▶ **Artigo**
++++++++++

Caixa perdeu 555 milhões com o BCP. Estes são os negócios mais ruinosos do banco entre 2000 e 2015
Auditoria da EY questiona decisões da administração do banco público em 2008, quando aprovou a gestão do BCP que incluía um ex-presidente e ex-membros da CGD.
O investimento feito pela Caixa Geral de Depósitos (CGD) no BCP entre 2000 e 2013 gerou uma perda efetiva de 595 milhões de euros para o banco público, um prejuízo que foi apenas ligeiramente compensado pelo recebimento de 40 milhões de euros em dividendos neste período.
Este foi o negócio mais ruinoso entre as operações de aquisição e alienação de ativos que constam da auditoria forense da EY aos atos de gestão da CGD, um relatório divulgado por Joana Amaral Dias na CMTV e a que o ECO teve acesso.
A entrada da CGD no BCP deu-se em março de 2000, quando o banco público e o banco privado anunciaram um acordo segundo o qual a seguradora Mundial Confiança vendeu ao BCP a sua posição maioritária de 53% no Banco Pinto Sotto Maior. Em troca, a seguradora ficou com 8,5% do capital do BCP, numa posição avaliada em 950 milhões de euros (cada ação foi vendida por 5,28 euros). Em 2001, a Mundial Confiança, “sob orientações do conselho de administração da CGD”, exerceu os direitos de subscrição no âmbito de um aumento de capital, elevando o investimento para 1.009,5 milhões de euros. A totalidade das ações foi posteriormente vendida pela seguradora ao banco estatal, em 2001 e 2002, ao preço que haviam custado.
Porém, em 2002 e 2003, as ações do BCP registaram uma desvalorização acentuada no mercado (-67% em relação à cotação inicial na data da transação). Devido a esta evolução desfavorável, a CGD não acompanhou o aumento de capital do BCP no ano de 2003, obtendo um ganho de 22 milhões de euros pela venda dos direitos de subscrição. E, foi entre 2004 e 2006, quando decidiu alienar 4,19% do capital do BCP, que o banco público veio a efetivar as primeiras perdas com o investimento: -366 milhões de euros.

++++++++++

▶ **Dados fornecidos**
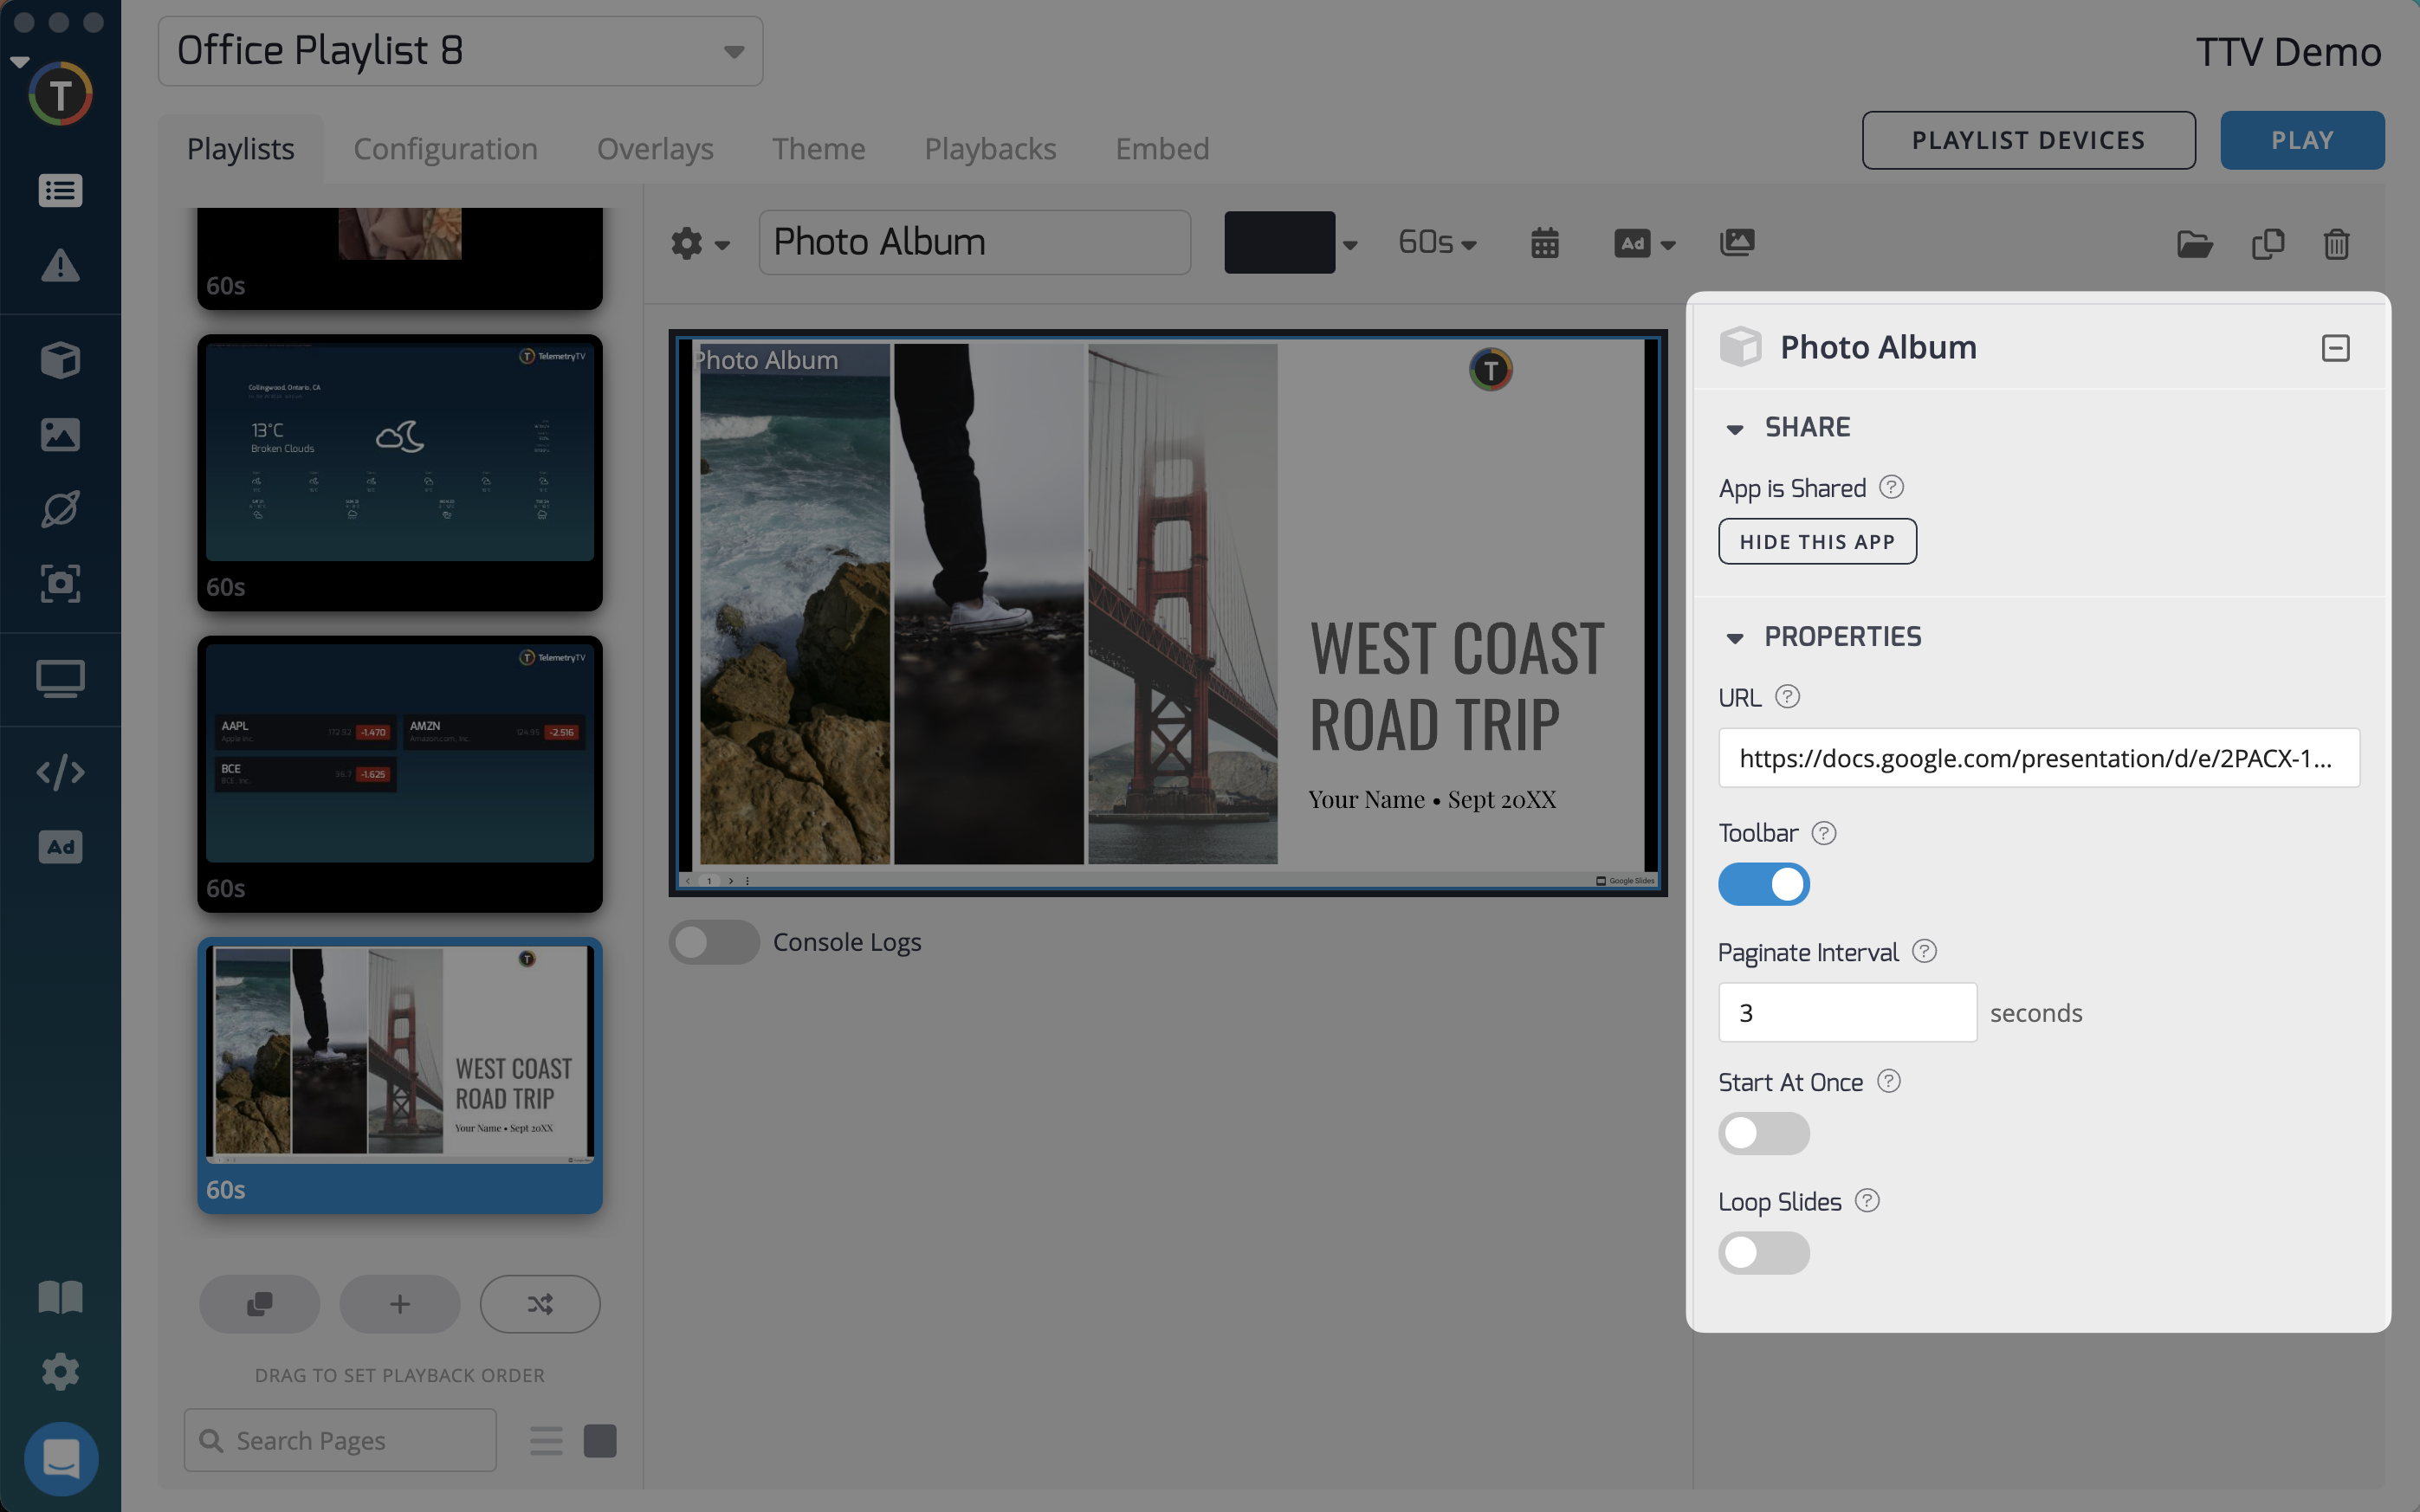
Task: Delete the page using the trash icon
Action: (2337, 244)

++++++++++

▶ **Problema proposto 1**
Responda às perguntas seguintes com base no artigo sobre as perdas da Caixa com o BCP:
(a) Que perda efetiva gerou para o banco público o investimento da CGD no BCP entre 2000 e 2013?
(b) Com que percentagem do capital do BCP ficou a Mundial Confiança em troca da sua posição no Banco Pinto Sotto Maior?
(c) Quanto ganhou a CGD em 2003 com a venda dos direitos de subscrição?
▶ **Problema proposto 2**
Reproduza, sem qualquer alteração, o excerto do artigo sobre as perdas da Caixa com o BCP que começa em "Caixa perdeu 555" e termina em "ECO teve acesso.".
▶ **Problema proposto 3**
Retome o artigo sobre as perdas da Caixa Geral de Depósitos com o BCP e escreva a sua continuação a partir da última frase apresentada.
As linhas apresentadas constituem material independente do artigo.

▶ **Resposta redigida 1**
(a) 595 milhões de euros.
(b) 8,5%.
(c) 22 milhões de euros.

▶ **Resposta redigida 2**
Caixa perdeu 555 milhões com o BCP. Estes são os negócios mais ruinosos do banco entre 2000 e 2015
Auditoria da EY questiona decisões da administração do banco público em 2008, quando aprovou a gestão do BCP que incluía um ex-presidente e ex-membros da CGD.
O investimento feito pela Caixa Geral de Depósitos (CGD) no BCP entre 2000 e 2013 gerou uma perda efetiva de 595 milhões de euros para o banco público, um prejuízo que foi apenas ligeiramente compensado pelo recebimento de 40 milhões de euros em dividendos neste período.
Este foi o negócio mais ruinoso entre as operações de aquisição e alienação de ativos que constam da auditoria forense da EY aos atos de gestão da CGD, um relatório divulgado por Joana Amaral Dias na CMTV e a que o ECO teve acesso.

▶ **Resposta redigida 3**
Entre 2007 e 2009, o BCP voltou a perder valor no mercado (-70%), num período marcado pela guerra entre os acionistas e administração daquele banco e onde a EY expõe dúvidas sobre decisões tomadas pelo conselho de administração da CGD, nomeadamente quanto ao facto de ter aprovado a gestão do banco rival que incluía um seu ex-presidente (Carlos Santos Ferreira) e alguns ex-membros (Armando Vara) sem sequer discutir “eventuais conflitos de interesse” e de ter reforçado o investimento no BCP mesmo com o parecer contrário da direção de risco.
Ainda assim, a auditoria diz que, de 2007 e 2009, a CGD seguiu uma “estratégia de aquisição e alienação de ações de forma a diluir o custo de aquisição, registando perdas nesse período perdas de 142 milhões de euros, correspondentes a 43% do valor do investimento no final de 2006″.
Posteriormente, entre 2010 e 2013, manteve-se a queda do valor das ações do BCP (-89%). “Com o desinvestimento final das ações, a CGD registou 109 milhões de euros de perdas adicionais“, calcularam os auditores da EY.
A EY lembra que todas as operações relativas a esta participação foram aprovadas pelo conselho de administração da CGD em cada momento e com base no preço de mercado, “exceto a transferência da posição da Mundial Confiança para a CGD em 2001 e 2002, que foi realizada ao custo de aquisição, transferindo as menos valias potenciais para a CGD”.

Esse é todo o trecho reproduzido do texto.